**Directions:** Only one stretch of the listing below is wanted. Give it again exactly, from the line with "Nota Legal (1174, 1309)" through the line with "Descarga Gratis App Android tiempo.com (395, 1211)".

**Information supplied:**
++++
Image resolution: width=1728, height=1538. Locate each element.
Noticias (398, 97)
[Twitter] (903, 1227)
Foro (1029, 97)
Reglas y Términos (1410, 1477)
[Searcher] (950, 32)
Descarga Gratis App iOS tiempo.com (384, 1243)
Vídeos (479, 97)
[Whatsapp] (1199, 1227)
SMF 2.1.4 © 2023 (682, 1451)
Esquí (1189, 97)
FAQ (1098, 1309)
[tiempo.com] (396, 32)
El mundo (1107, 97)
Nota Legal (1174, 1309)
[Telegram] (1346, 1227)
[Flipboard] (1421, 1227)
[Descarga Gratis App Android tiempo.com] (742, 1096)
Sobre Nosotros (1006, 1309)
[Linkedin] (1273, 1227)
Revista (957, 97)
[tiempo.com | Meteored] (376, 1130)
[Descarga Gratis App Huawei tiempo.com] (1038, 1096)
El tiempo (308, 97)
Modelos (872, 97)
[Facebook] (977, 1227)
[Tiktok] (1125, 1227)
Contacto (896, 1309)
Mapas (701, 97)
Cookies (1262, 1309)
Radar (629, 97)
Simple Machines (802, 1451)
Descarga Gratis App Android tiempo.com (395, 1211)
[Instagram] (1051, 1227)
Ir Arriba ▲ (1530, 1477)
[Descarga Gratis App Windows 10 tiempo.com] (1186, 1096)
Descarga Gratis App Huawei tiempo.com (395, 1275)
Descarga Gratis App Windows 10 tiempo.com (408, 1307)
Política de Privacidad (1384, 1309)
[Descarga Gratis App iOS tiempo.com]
++++
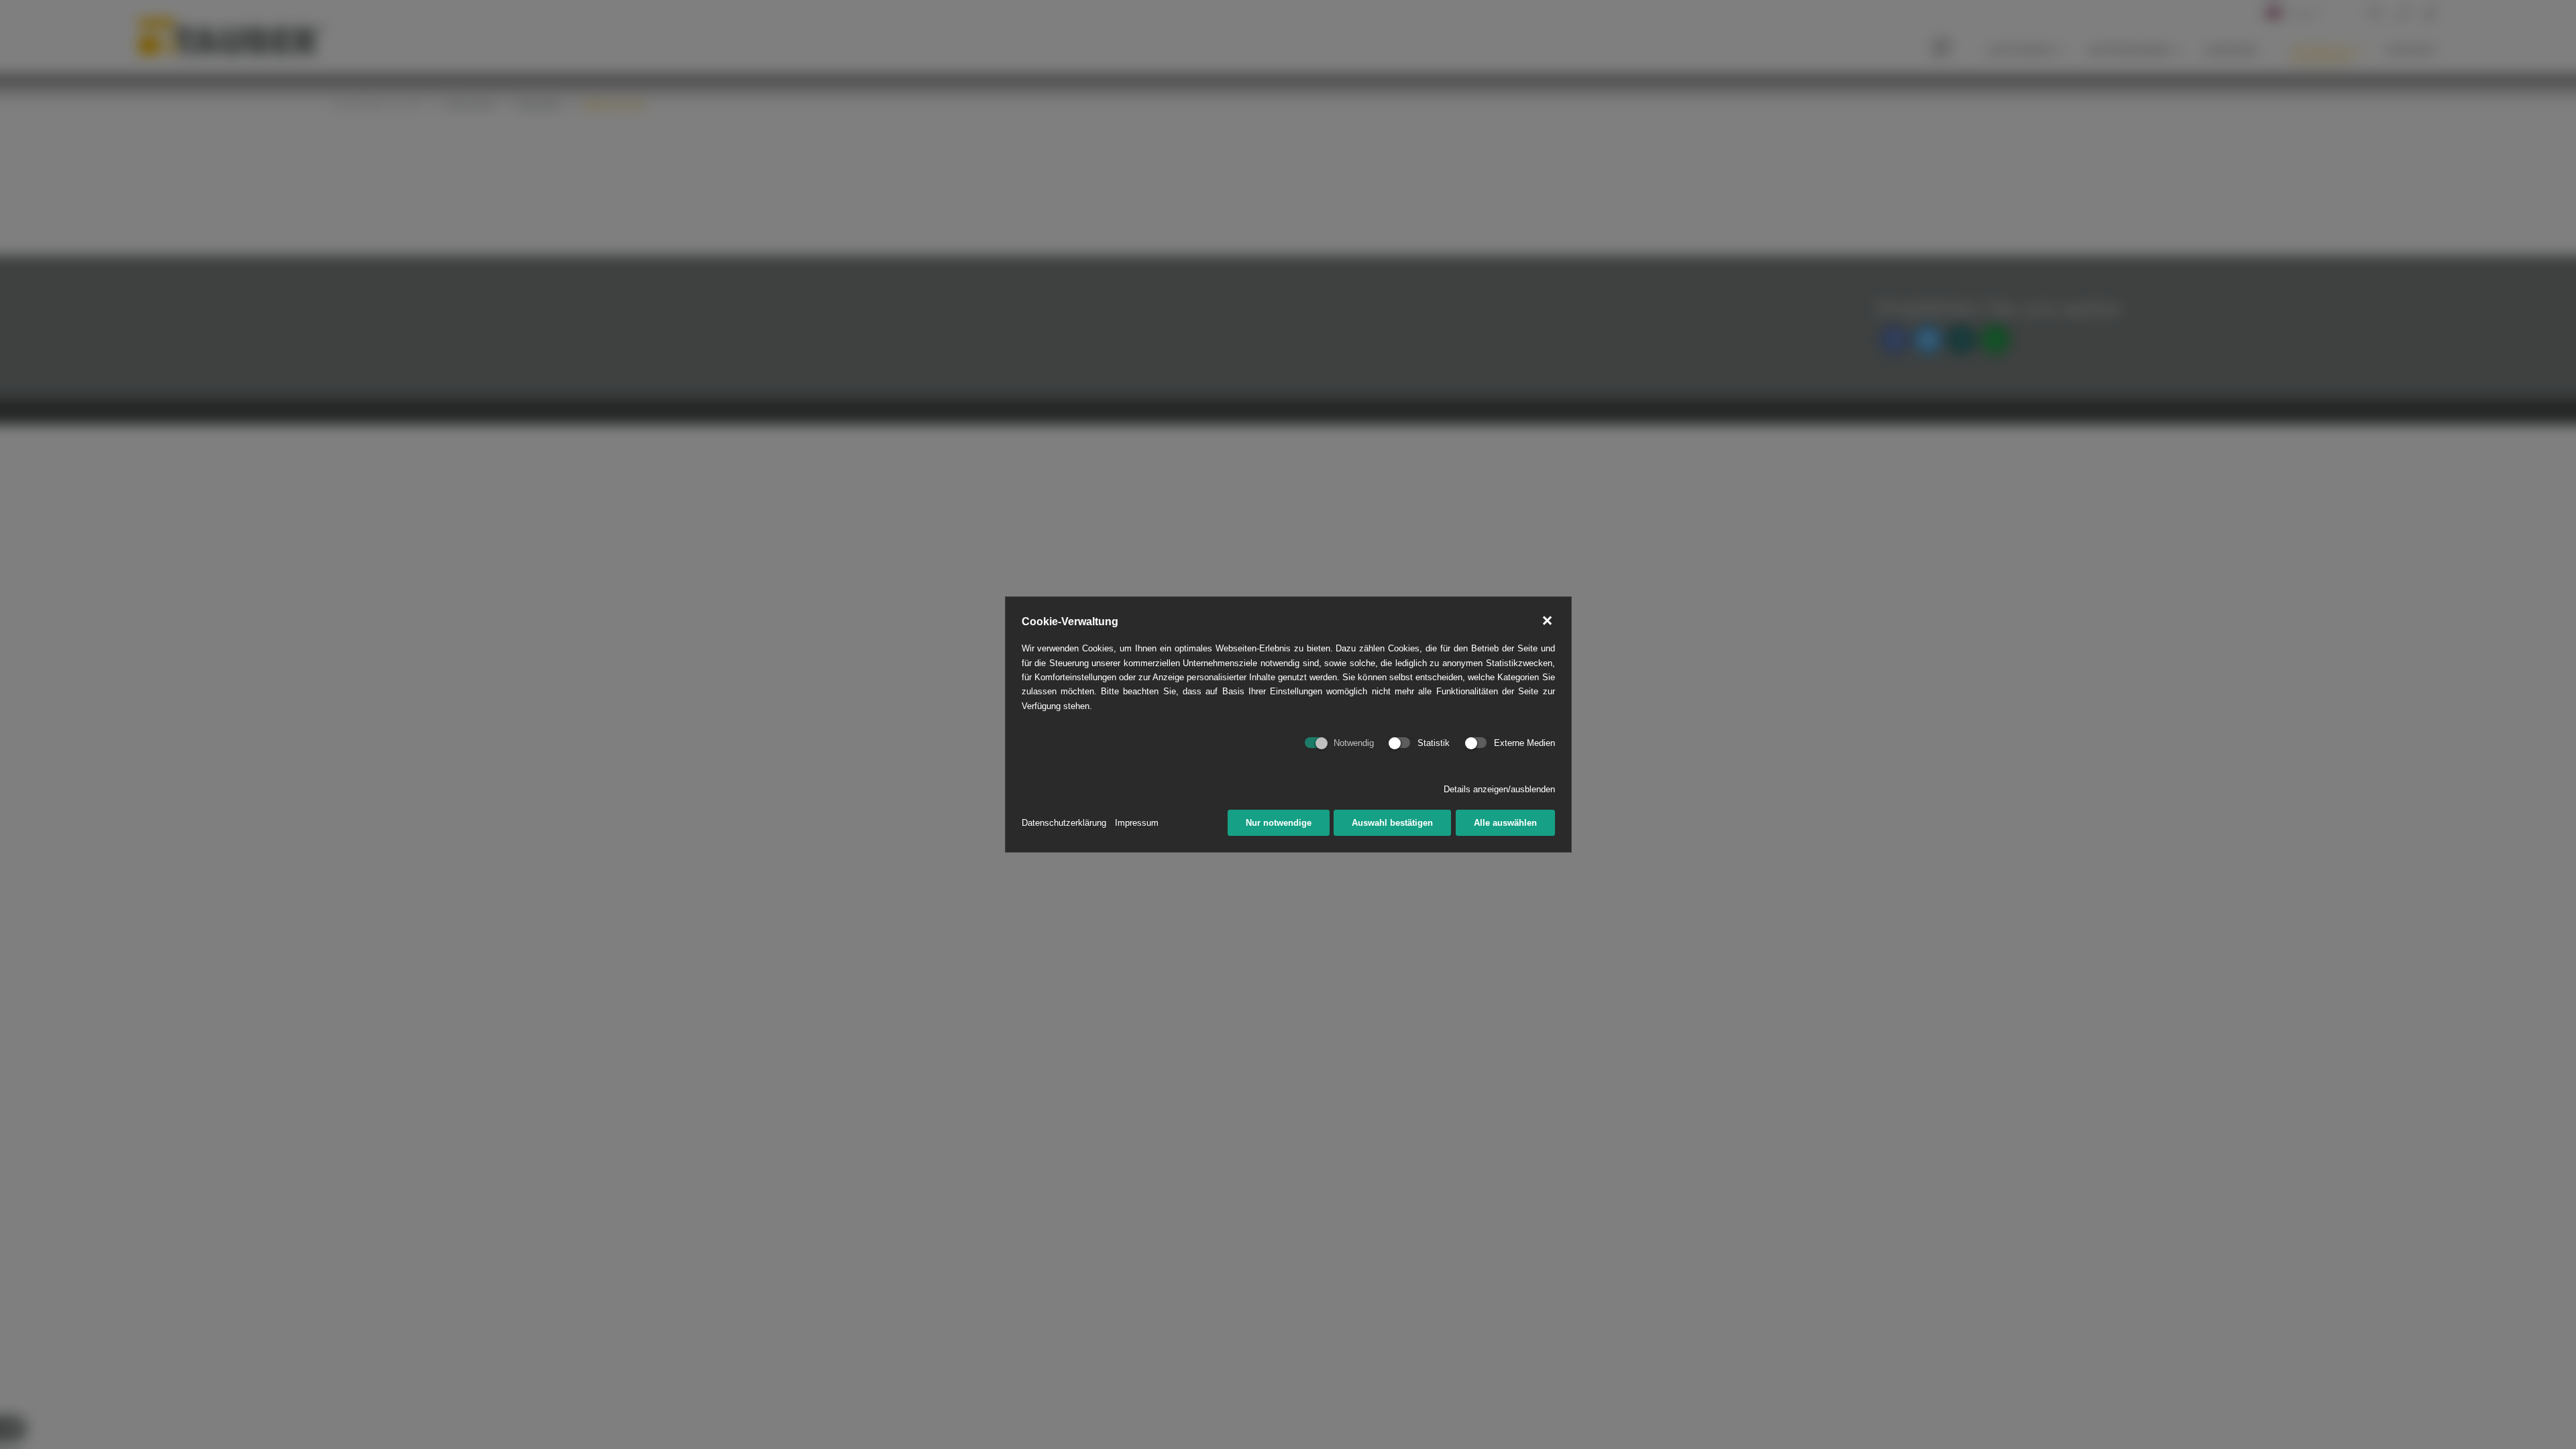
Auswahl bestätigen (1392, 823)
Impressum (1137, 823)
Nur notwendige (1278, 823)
++++
**Response:**
Nota Legal (1174, 1309)
[Telegram] (1346, 1227)
[Flipboard] (1421, 1227)
[Descarga Gratis App Android tiempo.com] (742, 1096)
Sobre Nosotros (1006, 1309)
[Linkedin] (1273, 1227)
Revista (957, 97)
[tiempo.com | Meteored] (376, 1130)
[Descarga Gratis App Huawei tiempo.com] (1038, 1096)
El tiempo (308, 97)
Modelos (872, 97)
[Facebook] (977, 1227)
[Tiktok] (1125, 1227)
Contacto (896, 1309)
Mapas (701, 97)
Cookies (1262, 1309)
Radar (629, 97)
Simple Machines (802, 1451)
Descarga Gratis App Android tiempo.com (395, 1211)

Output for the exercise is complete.